Nina George kam zurück auf das Bücherschiff und erzählt mit »Die geheime
Sehnsucht der Bücher« erneut einen stillen, poetischen, äußerst besinnlichen
Roman geschaffen, der dem Roman "Das Lavendelzimmer" in nichts
nachsteht. Es ist ein Roman der leisen Töne, bei dem der Humor absolut nicht zu
kurz kommt. Stets wird dem Leser ein Schmunzeln entlockt.
Francoise, elf Jahre alt, lebt in ihrer eigenen Fantasiewelt. Ihre Leidenschaft
gilt Büchern und Wörtern, aus denen sie ihre eigenen Geschichten webt. Sie ist
ein kluges Mädchen, das jedes Buch verschlingt, dennoch bleiben viele
unbeantwortete Fragen, die sie mittlerweile nicht mehr stellt, da sie keine
Antworten erwartet.
Leser von »Die geheime Sehnsucht der Bücher« werden wohl kaum überrascht
sein, dass der Kater namens Schiller mit den Nichten und Neffen der
Staubflusenmäuse spielt.
Francoise wächst in der Obhut ihrer Mutter auf.
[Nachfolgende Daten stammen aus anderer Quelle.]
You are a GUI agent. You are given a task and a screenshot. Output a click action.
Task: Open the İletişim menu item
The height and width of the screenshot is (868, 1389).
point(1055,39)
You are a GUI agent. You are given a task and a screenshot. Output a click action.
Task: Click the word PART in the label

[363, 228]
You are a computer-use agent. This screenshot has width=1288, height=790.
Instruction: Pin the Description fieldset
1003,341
Eines Tages stellt ihr die
Mutter ihren Vater vor, den Francoise jedoch nur als "den Mann"
bezeichnet und dessen Existenz sie lieber ignorieren würde. Zu diesem Zeitpunkt
ahnt sie noch nicht, wie viel sie noch lernen wird. Francoise hat stets das
Gefühl, dass ihre Mutter sie nicht wirklich versteht. Während ihre Mutter sich
in alltäglichen Dingen verliert, ist ihr die Welt ihrer Tochter fern. Auch wird
Francoise von ihrer Mutter stets als Frankie angesprochen, obwohl sie darauf
besteht, Francoise genannt zu werden. Dennoch zögert sie, ihre Mutter ständig
zu korrigieren.
Francoise fühlt sich meist einsam in ihrer eigenen Welt. Eines Tages entdeckt
sie jedoch, dass ihre Mutter ein ganz anderer Mensch ist. Durch die Enthüllung,
dass ihre Mutter eine Schwester namens Camille hat, sieht sie ihre Mutter
plötzlich in einem neuen Licht. Obwohl sie zuvor nichts von dieser Schwester
wusste, begleitet Francoise ihre Mutter in Paris, um Camille zu treffen – und
plötzlich ändert sich alles um sie herum.
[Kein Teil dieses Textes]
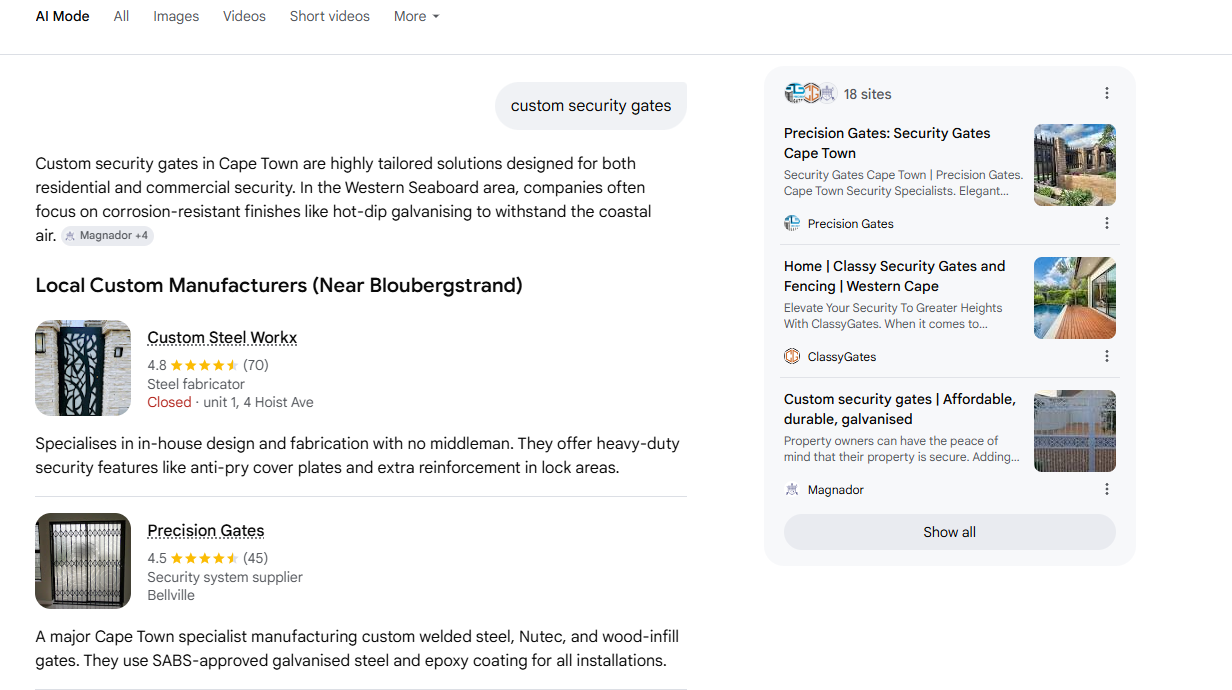Click the stacked site icons beside 18 sites

810,93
Eines Tages erfährt Francoise über das Internet von Jean Perdu und seiner
literarischen Apotheke, in der Bücher als Heilmittel und Medizin für die Seele
präsentiert werden. Diese Idee fasziniert sie, ebenso wie der Mann im Video.
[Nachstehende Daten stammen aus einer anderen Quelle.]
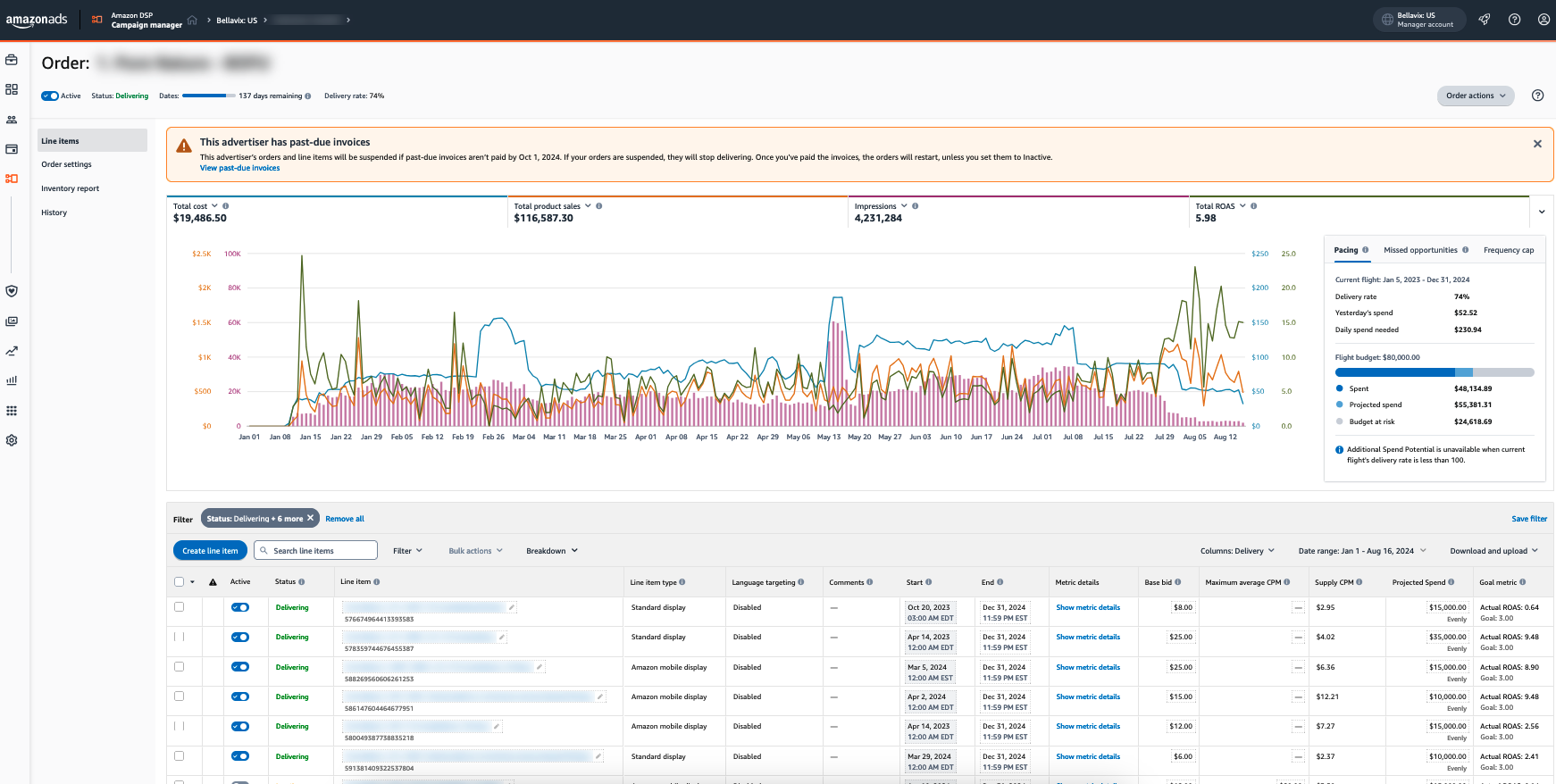Open the View past-due invoices link

(x=239, y=168)
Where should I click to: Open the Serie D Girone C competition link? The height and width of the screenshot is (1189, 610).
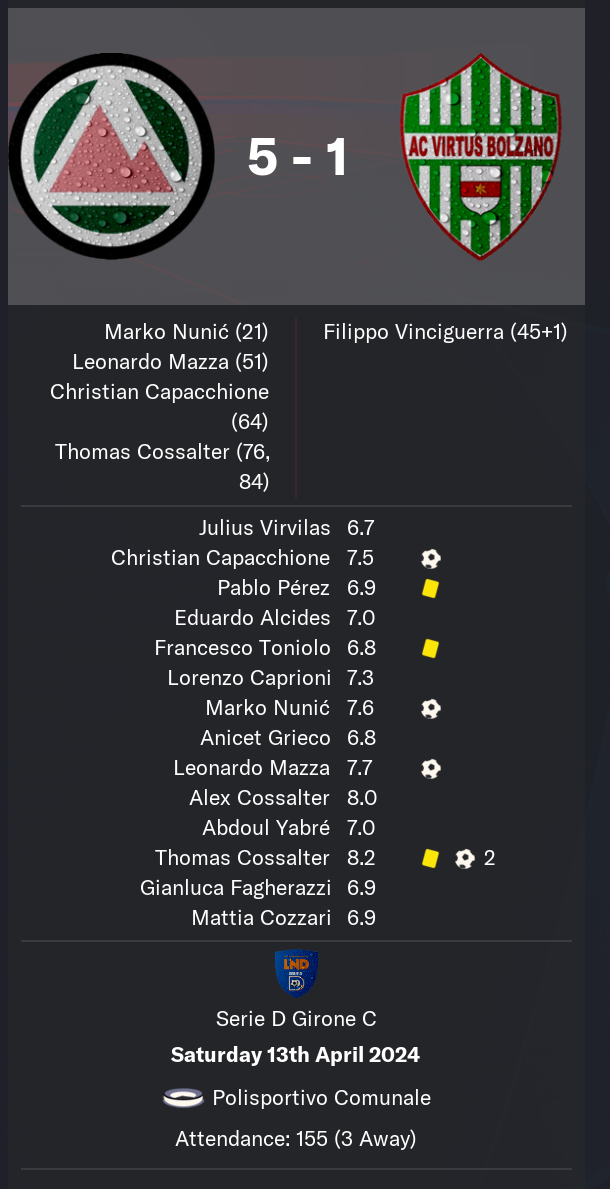(296, 1019)
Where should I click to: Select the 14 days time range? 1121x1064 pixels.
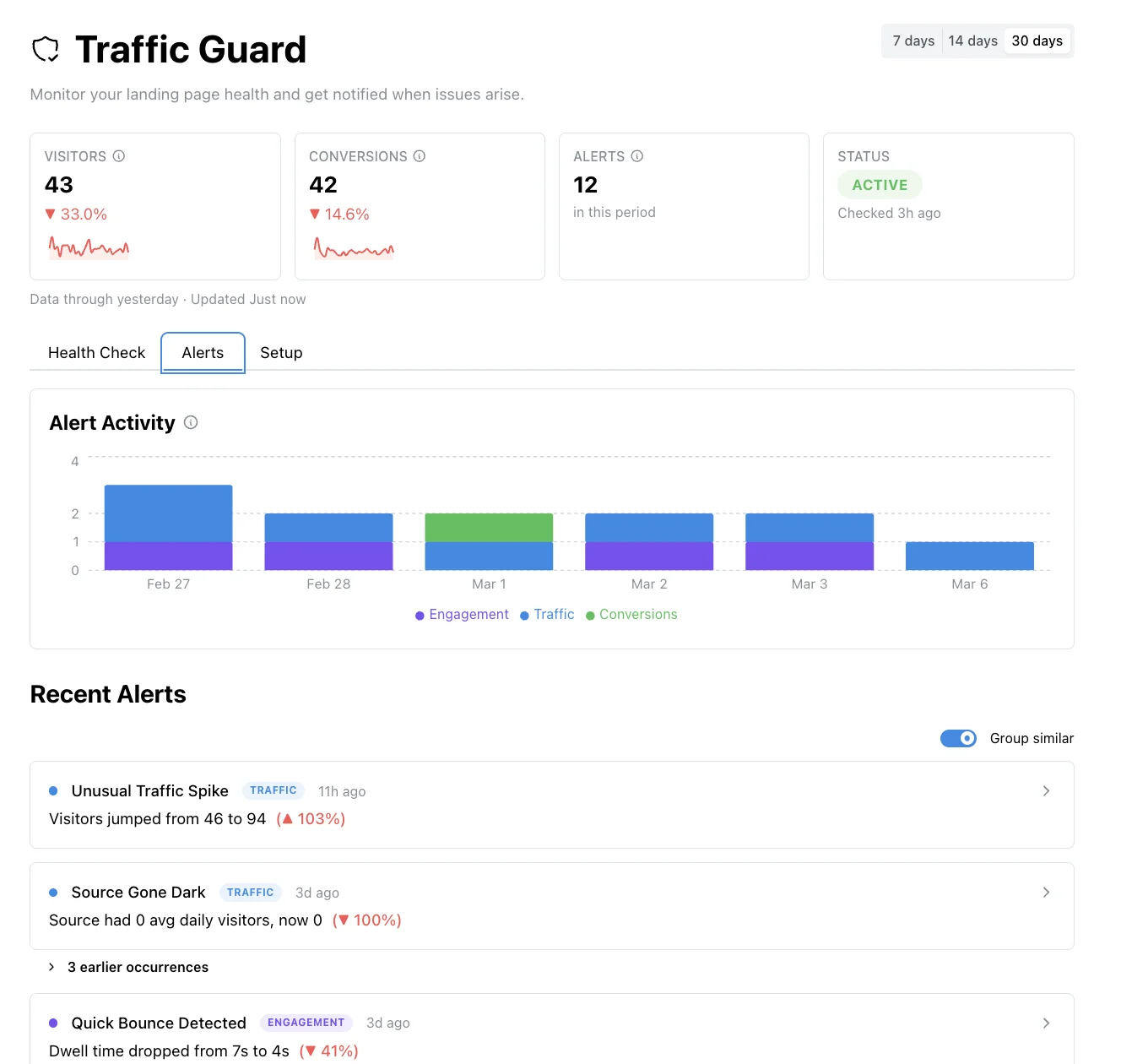tap(972, 40)
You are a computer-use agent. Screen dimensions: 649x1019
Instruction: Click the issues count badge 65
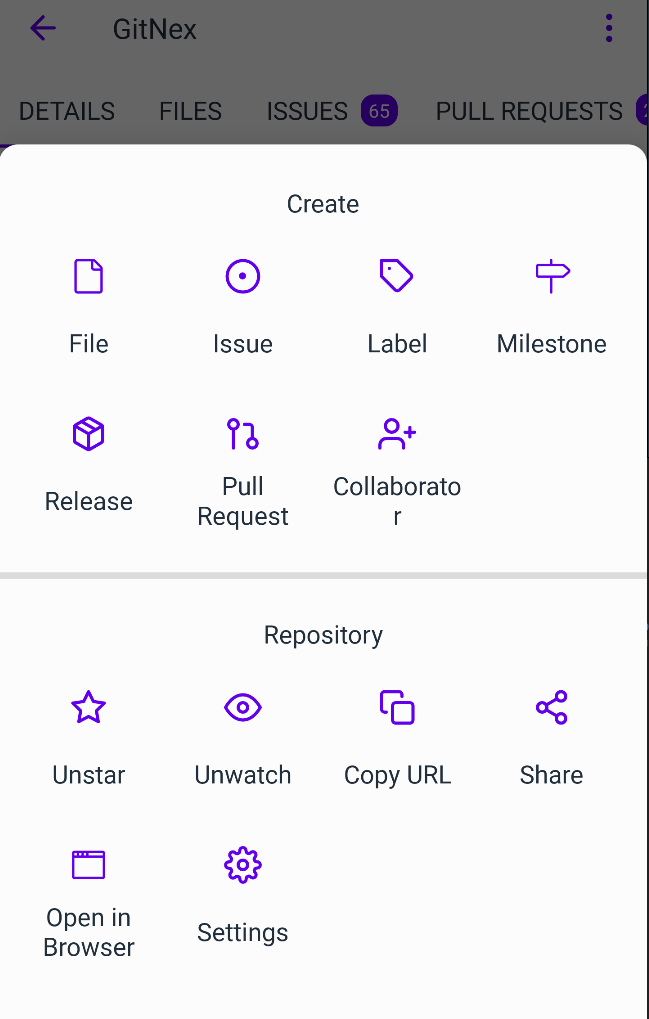(x=379, y=111)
Entschlossen, die Apotheke zu besuchen, bereitet sie einen besonderen Satz vor,
in der Hoffnung, dass sie den Apotheker damit bewegen kann, ihrer Mutter zu
helfen.
Bei ihrer Ankunft auf dem Boot wird sie jedoch zuerst von Pauline, der
Auszubildenden in der literarischen Apotheke, begrüßt. Francoise ist
überrascht, dass solch ein Beruf erlernt werden kann, besteht aber darauf, den
Meister Jean Perdu persönlich zu treffen. Als sie schließlich mit ihm spricht,
kann sie nur den vorbereiteten Satz herausbringen, bevor sie fluchtartig das
Weite sucht. Sie ist überwältigt von dem Mann, der Bücher als Heilmittel
anbietet.
Jean Perdu kehrt mit seiner Apotheke zurück ins Herz von Paris und sieht sich
einer digitalen Revolution gegenüber. Seine Azubine Pauline und die neugierigen
jungen Leserinnen überrumpeln ihn geradezu. Trotz seiner anfänglichen
Naivität und Skepsis lässt er sich auf die Online-Welt ein und präsentiert
seine Medizin in Videos. Diese ungewöhnliche Kombination sorgt für wahrlich
amüsante Momente.
Nina Georges‘ Schilderungen vom Pariser Leben auch in »Die geheime Sehnsucht
der Bücher« wecken die Sehnsucht nach einem erneuten Besuch in der Stadt der
Liebe. Ihre Worte lassen uns in der Geschichte »Die geheime Sehnsucht der
Bücher« zu Hause fühlen und erinnern uns an eigene Erlebnisse. Alles wirkt
vertraut und herzlich. Die Autorin zaubert das einzigartige französische Flair
aufs Papier. Die Straßen und Gassen von Paris, die Nachbarn in der Rue
Montagnard Nummer 27, die Menschen– alles fühlt sich so bekannt an. Diese
Geschichte verdient höchste Anerkennung.
Für die Spannung braucht es nicht viel, denn man möchte von Anfang an wissen,
wie es mit den Figuren weitergeht. Für den Spannungsbogen sorgt die Geschichte
um Francoise. Leser erleben, wie sie sich, ihre Mutter, ihre Familie und ganz
viele neue Freunde kennenlernt. Nina George hat dafür gesorgt, dass beim Lesen
genügend Fragen im Kopf entstehen, um an der Geschichte kleben zu bleiben. Witz
und Humor wurde nicht vergessen, so mancher Situation, so manche wörtliche Rede
zaubert ein Schmunzeln auf’s Gesicht. Wird sich die Liebe und Freundschaft
zwischen einer Frau und zwei Männdern wiederholen wie bei Perdu selbst? Wird
die literarische Apotheke auch mit den neuen Medien Schritt halten? Wird
Francoise zufriedener und wenig mürrischer durch Paris gehen?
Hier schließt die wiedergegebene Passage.